MERHABA!
Kendimin, hayatımda belli bir dönemde düzenli yaşama teşvik etmek için kullandığım yöntemler bir zamanlar şunlar idi:
1. Beynin ödül sistemi
Bir şeye başlamak kolaydır çünkü ilk motivasyonu sağlayan dopamin hormonudur. Fakat hedefe ulaşınca dopamin azalır. Örneğin zayıflayınca, bir parçayı çalabilince ya da tatil başlayınca, beyin işi bitmiş kabul eder ve ilgiyi kaybedersin. Bunun önüne geçmek için sürece odaklanmak gerekir. Yani sadece sonuca değil, sürecin kendisine de küçük ödüller koymak düzeni korur.
2. Alışkanlık döngüsü (ipucu – davranış – ödül)

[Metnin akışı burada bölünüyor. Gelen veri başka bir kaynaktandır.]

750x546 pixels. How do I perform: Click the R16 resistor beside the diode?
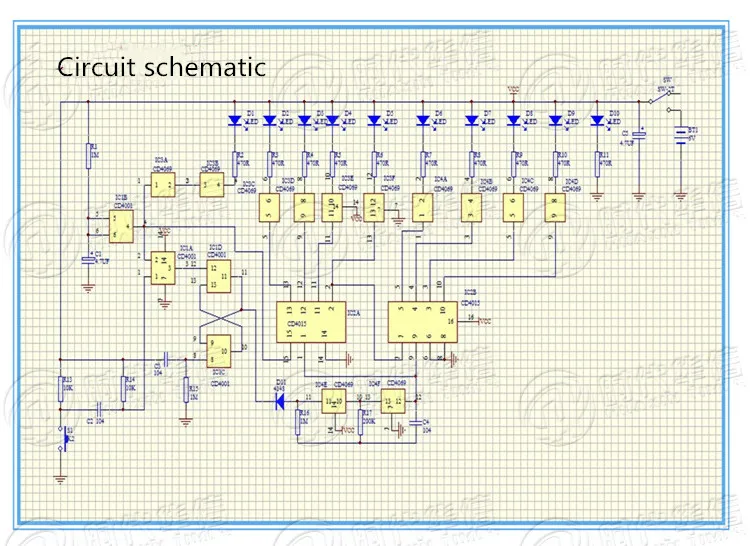point(298,422)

Her alışkanlık bir ipucu ile tetiklenir, ardından davranış gelir ve sonunda ödül vardır. Mesela spor çantası gözüne çarptığında spor salonuna gitmek ve ardından kendini daha iyi hissetmek. Düzeni sağlamak için ipucunu sabit hale getirmek çok etkilidir. Her gün aynı saatte spora çıkmak, her sabah aynı köşede kitap açmak gibi.
3. Kimlik temelli alışkanlık
Bilimsel çalışmalar, düzeni en çok kalıcı kılan şeyin alışkanlığı kimliğe bağlamak olduğunu gösteriyor. “Spor yapıyorum çünkü kilo vermek istiyorum” yaklaşımı geçicidir. Ama “ben sağlıklı yaşayan biriyim” dersen, spor kimliğinin bir parçası olur ve bırakman çok daha zor hale gelir.

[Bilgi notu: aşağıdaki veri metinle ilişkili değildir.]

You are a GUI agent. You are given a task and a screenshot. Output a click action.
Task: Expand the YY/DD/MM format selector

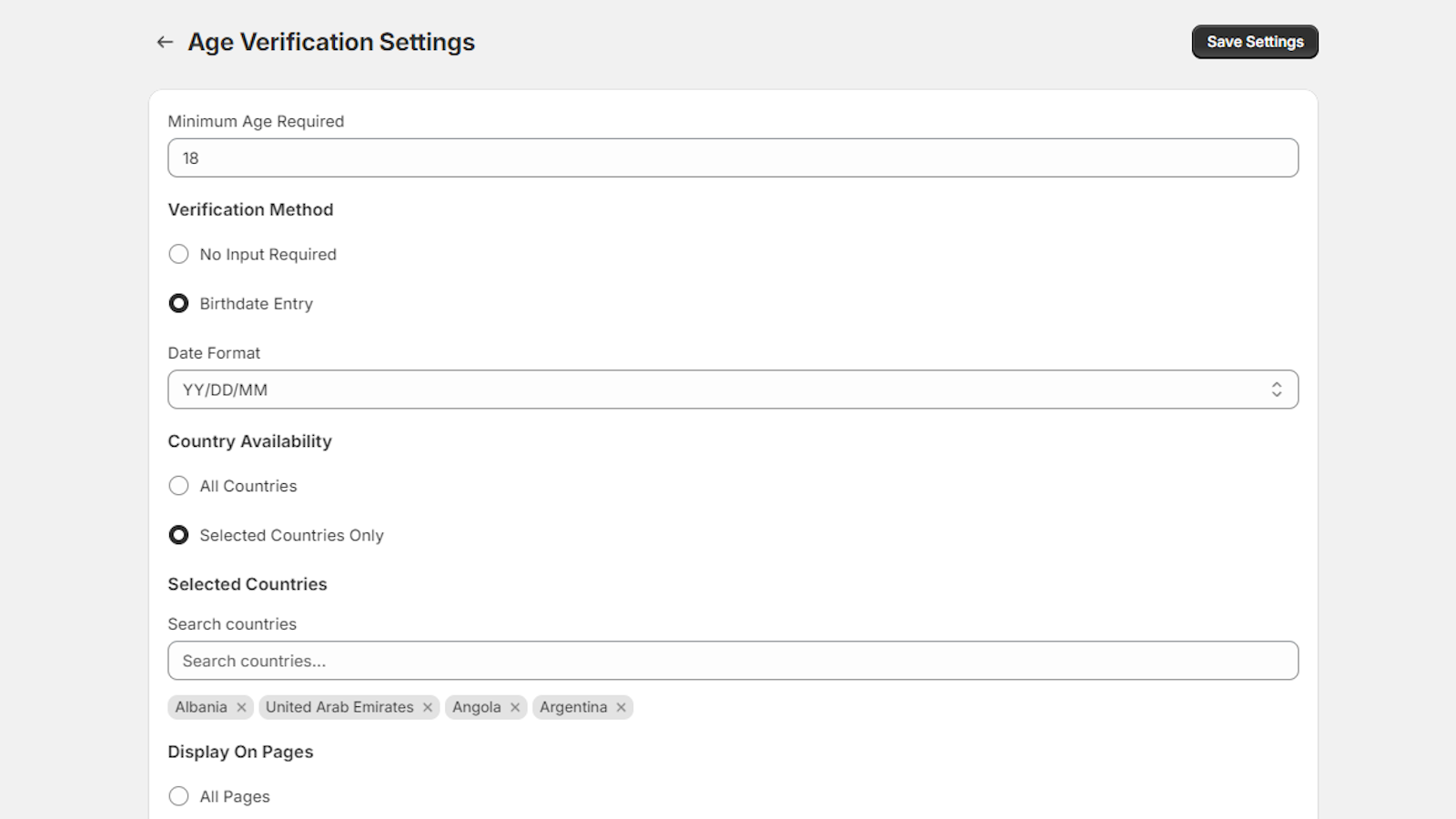pyautogui.click(x=733, y=389)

4. Minimum sürdürme kuralı
Büyük hedefler insanı zorlar ve bırakma ihtimalini artırır. Bunun yerine, “en kötü ihtimalle de yaparım” diyebileceğin küçük bir standardın olması gerekir. Örneğin sporu bırakmak yerine sadece 10 dakika yürümek, gitarı bırakmak yerine sadece 5 dakika akor çalışmak. Bu, düzenin tamamen bozulmasını engeller.

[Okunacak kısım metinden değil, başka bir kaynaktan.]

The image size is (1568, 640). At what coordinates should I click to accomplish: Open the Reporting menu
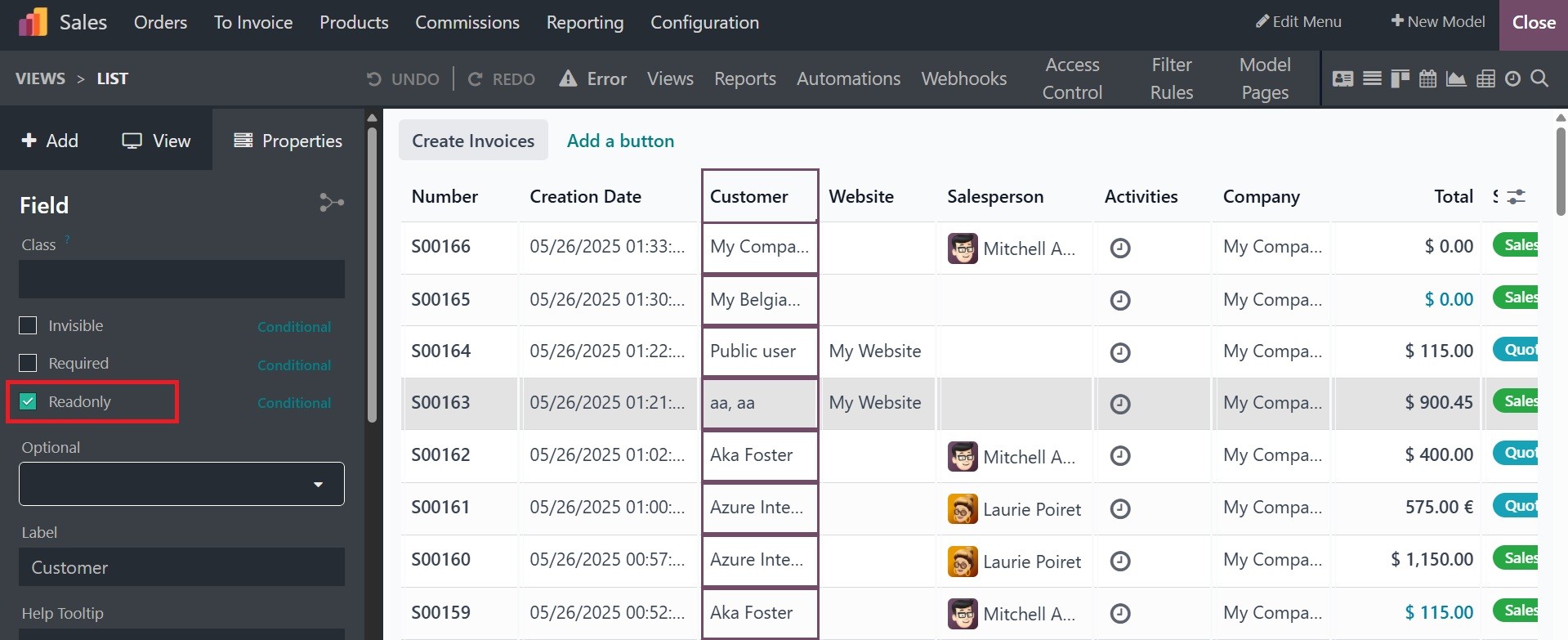[x=584, y=23]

Sonuç olarak: Düzen kurmak sadece motivasyonla değil, beynin işleyişini dikkate alarak alışkanlıkları yapılandırmakla mümkündür. Sürece ödül vermek, sabit ipuçları belirlemek, davranışları kimlikle bağdaştırmak ve küçük de olsa sürdürülebilir bir minimum seviye belirlemek, hayatın farklı alanlarında düzeni korumanın bilimsel yollarıdır.
Kaynaklar
- A. Heinz. (2013). Das Dopaminerge Verstärkungssystem. ISBN: 9783642577147. Yayınevi: Springer-Verlag.